ERP vendors have taken notice and made efforts to engage the industry in a dialog about solution development. This trend is demonstrated by the engagement of SAP with its oil and gas customers.

The second annual Best Practices in Oil and Gas conference was held in San Antonio, Texas and run by the Eventful group.  This year, conference attendance grew to over 500 attendees, an attendance that was largely made up of representatives from super majors, majors, independents, national oil companies and oil field services companies. 

The conference mostly drew from North American companies, but there was presence from across the globe as well. The conference was part show and tell, but also part customer participation and feedback.  ASUG had a strong presence, so there were a lot of practitioners engaged this year.  

Over the years, SAP has worked hard to develop its Executive Oil and Gas Advisory Council to direct and commit resources and its Global Advisory Council to manage the work stream and measure progress. This year, it showed. One architect told me that he had and other O&G customers had been working to get a hearing for their ideas and their efforts in the last year were bearing fruit. 

There was also buzz about HANA, but the buzz was coming from customers who appear sold on the concept, though still tackling BW. Companies are in the Proof of Concept stage with HANA; there are not a lot of poster children just yet.

SAP has continued on its acquisition strategy. O&G companies whose supply chain is heavily engaged in cloud-based Ariba - Exxonmobil has been using Ariba for years - can take comfort that Ariba is now a part of the SAP fold.  

With new cost pressures, oil field services companies are getting more serious about supply chain and logistics. For these companies, Ariba will be of interest for basic functions like streamlining the invoicing process through electronic PO validation and invoicing plus access to maintenance, repair and operations catalogs.   

The acquisition of Right Hemisphere has brought some cool 3D in context visualisation capabilities that can be used for asset management.   

Just after last years' conference SAP acquired mobile workforce vendor Syclo and some wondered why both Sybase and Syclo. The answer: Syclo already has pre-integration with SAP EAM and a history in the O&G industry allowing solutions to be delivered sooner rather than having to wait for development of Sybase.

SAP has always been strong in the downstream, and in ERP in upstream, and is now looking to tackle more of the upstream market.  SAP has functionality that can be applied in large capital project portfolio management; enterprise asset management; mobile workforce; health, safety and environment; and hydrocarbon accounting.  PRA, SAP's hydrocarbon accounting application, continues to be enhanced in a three year program with 14 O&G customers.  

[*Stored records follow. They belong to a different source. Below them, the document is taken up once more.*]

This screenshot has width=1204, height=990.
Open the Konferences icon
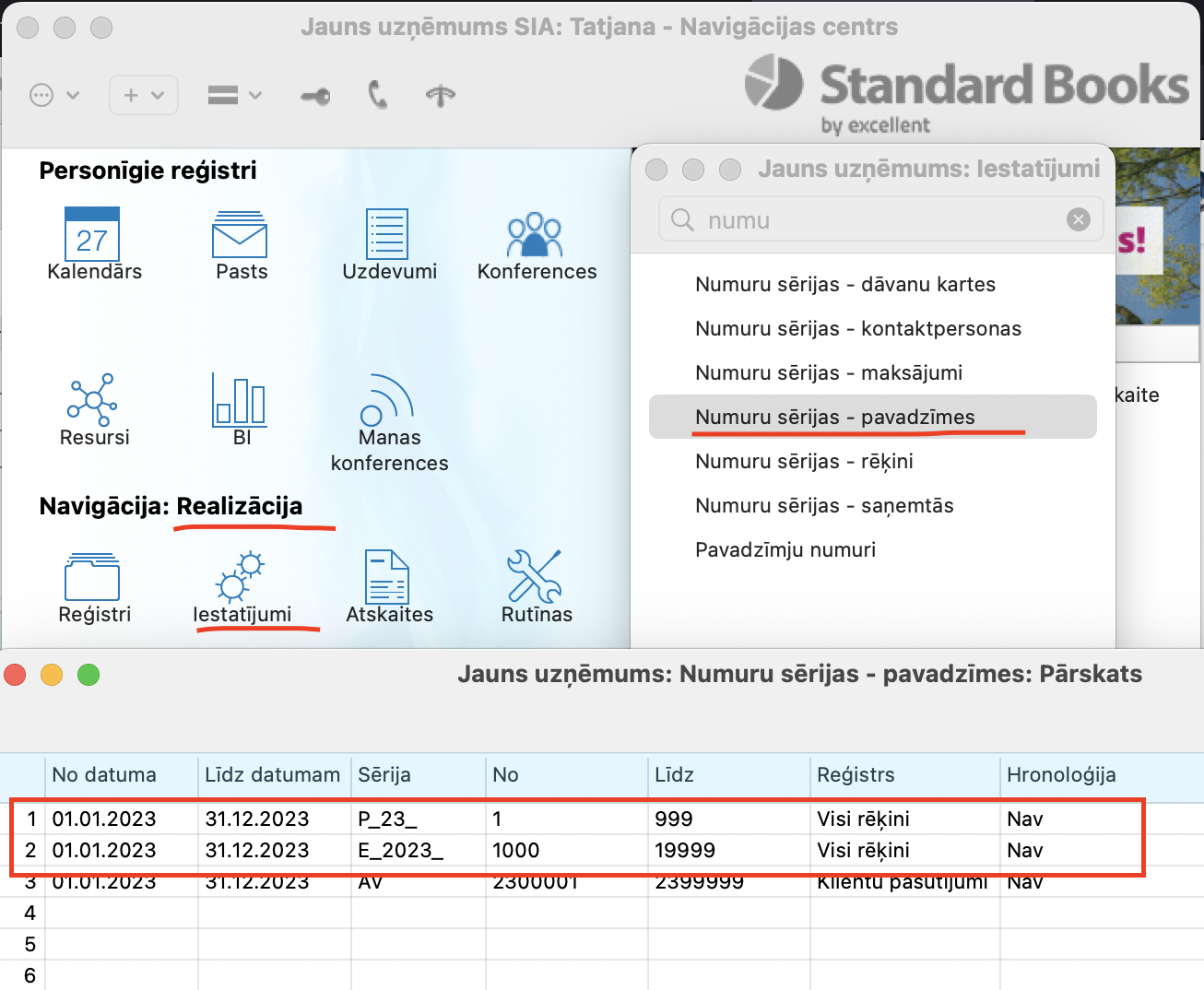(x=535, y=236)
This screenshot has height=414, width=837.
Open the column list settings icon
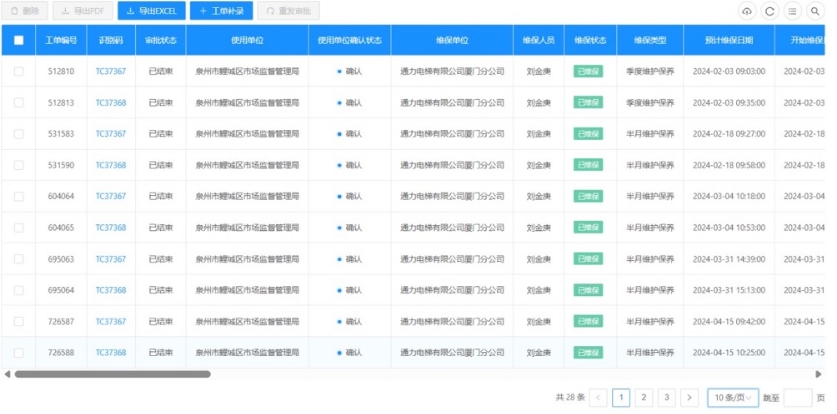[x=792, y=11]
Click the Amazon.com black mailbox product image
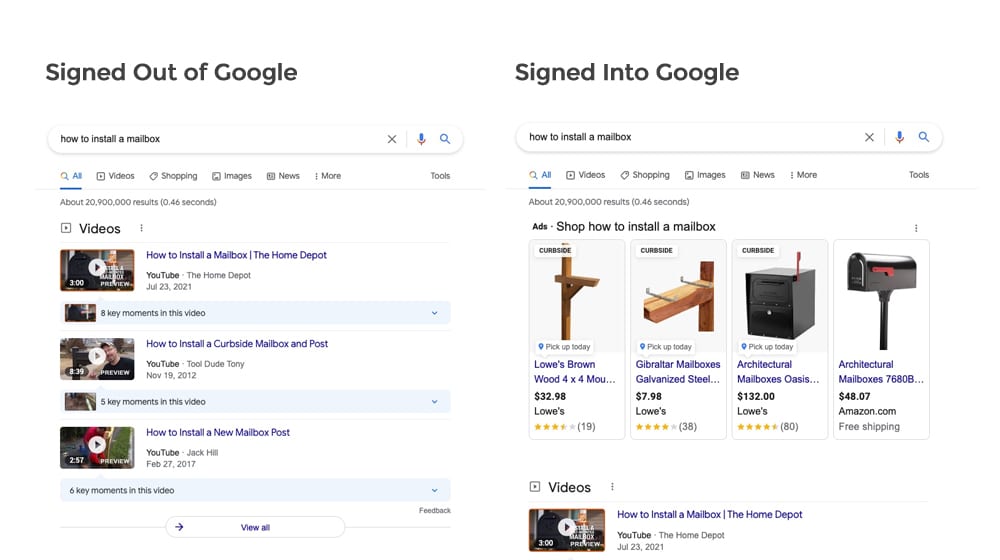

Over the last year, SAP has further developed what it calls Upstream Operations Management to address operational aspects of production management (SAP UOM is built on ERP to link production and maintenance). 

At this point the solution is ready for deployment including data capture at the oil field. With its partnership with Accenture, SAP is building on these applications along with HANA, mobility and analytics to address more fully the global requirements for upstream operations.

Here's where HANA comes in.  Last year, SAP demonstrated the application of HANA to using historical data to identify the root cause of non-performing wells.  This year, the emphasis is on predictive analytics, using data to determine the optimum time to do a well work-over based on market conditions.    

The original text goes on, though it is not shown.